Unlike other disabilities, brain injuries can often be invisible as an individual may appear in good physical condition; however, they may be dealing with short term memory loss, difficulties with organization and concentration, speech and communication disorders, fatigue and many other disabling conditions. For some, it may take months or years to return to school or work meaning a loss of income, loss of insurance and even homelessness.

Crossroads case managers research, advocate and link survivors to needed resources and services in their home communities. Case Managers work closely with survivors and their caregivers to assess needs, identify goals and develop an action plan to reach those goals.

“The work of a case manager is intensely intimate in that we go into people’s homes and discuss their most personal issues. Many clients are struggling with issues related to grief and loss in addition to cognitive and physical changes,” says Crossroads case manager Candice Clayton.

The contract with the state provides the core funding for Crossroads’ case-management program. “We are grateful for the award and honored that the state is willing to make this investment in our program. We are delighted to continue to serve our community,” said Witt.

Crossroads was also awarded a three-year grant totaling $267,240 from the Commonwealth Neurotrauma Initiative Trust Fund for “Putting Our Heads Together for Brain Injury.” The grant period begins July 1, 2009, and runs through June 30, 2012.

With funding from the CNI Trust Fund, Crossroads to Brain Injury Recovery will be conducting an assessment of our local community’s ability to respond to the emergent needs of survivors of brain injury. Through this project, we aim to understand the real and perceived barriers to accessing appropriate and timely services. The project will also assess the educational needs of service providers and identify potential models that may be adapted for use here in the Shenandoah Valley and across the Commonwealth.

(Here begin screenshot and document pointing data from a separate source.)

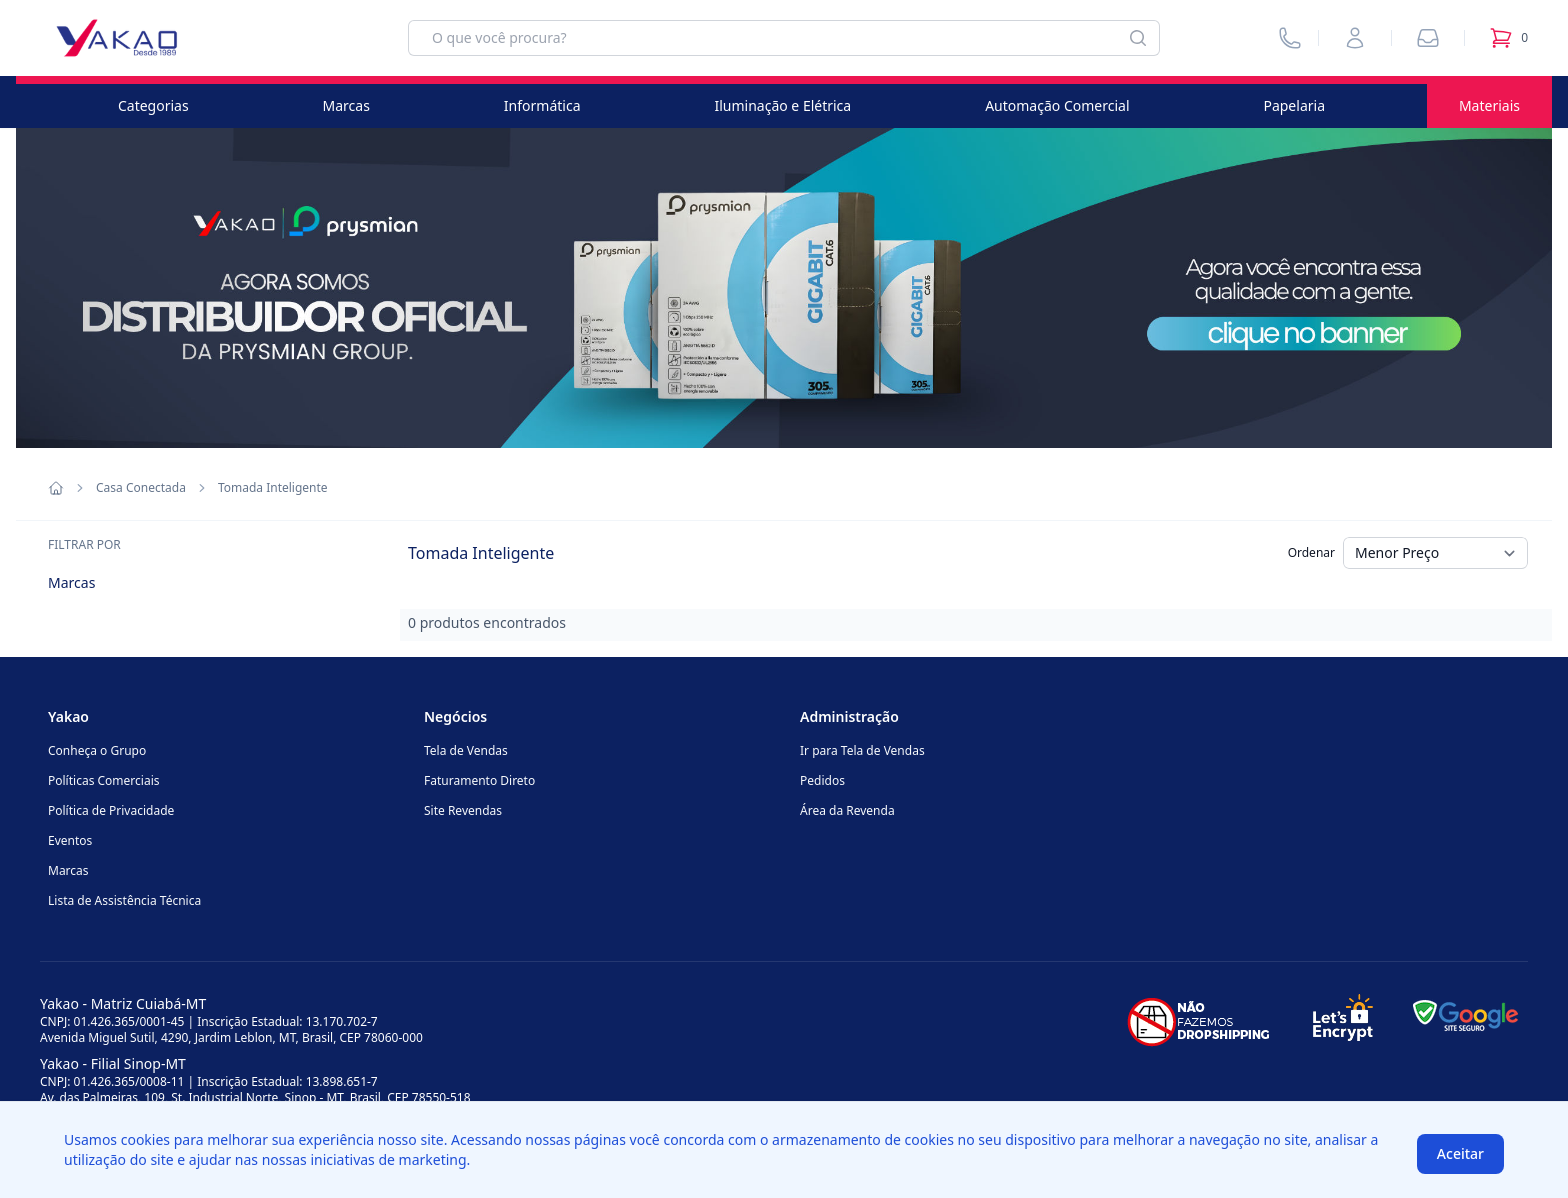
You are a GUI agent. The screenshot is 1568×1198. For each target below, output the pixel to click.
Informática (542, 105)
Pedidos (822, 780)
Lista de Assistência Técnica (124, 900)
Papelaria (1294, 105)
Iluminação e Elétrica (782, 105)
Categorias (153, 105)
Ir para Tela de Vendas (862, 750)
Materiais (1489, 105)
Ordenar (1311, 552)
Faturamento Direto (479, 780)
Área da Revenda (847, 810)
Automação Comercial (1057, 105)
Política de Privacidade (111, 810)
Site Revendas (463, 810)
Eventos (70, 840)
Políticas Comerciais (103, 780)
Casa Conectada (141, 488)
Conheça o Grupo (97, 750)
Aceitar (1460, 1153)
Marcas (346, 105)
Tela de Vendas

CBIR Board President Dr. Cynthia O’Donoghue stated, “We are honored to receive this award and recognize that it will further our organization’s mission to improve the quality of life for those affected by brain injury by ensuring that survivors and their caregivers have the information, resources and services they need. The projected outcomes for this three-year project should yield improvements to brain injury crisis intervention services both regionally and statewide.”

The goal of this project is to build the capacity of our local community to better respond to survivors of brain injury who are in crisis (at risk of harm to self or others). The project is also designed to dove-tail with the work of a state-level work group appointed by Virginia Department of Rehabilitative Services Commissioner James Rothrock and Virginia Department of Behavioral Health and Developmental Services (formerly DMHMRSAS) Commissioner James Reinhart, M.D. This work group was appointed to investigate barriers to accessing services that survivors may face when in crisis. Additionally this project may incorporate aspects of serving veterans with TBI and PTSD as it is anticipated that many may seek community-based services once they return home.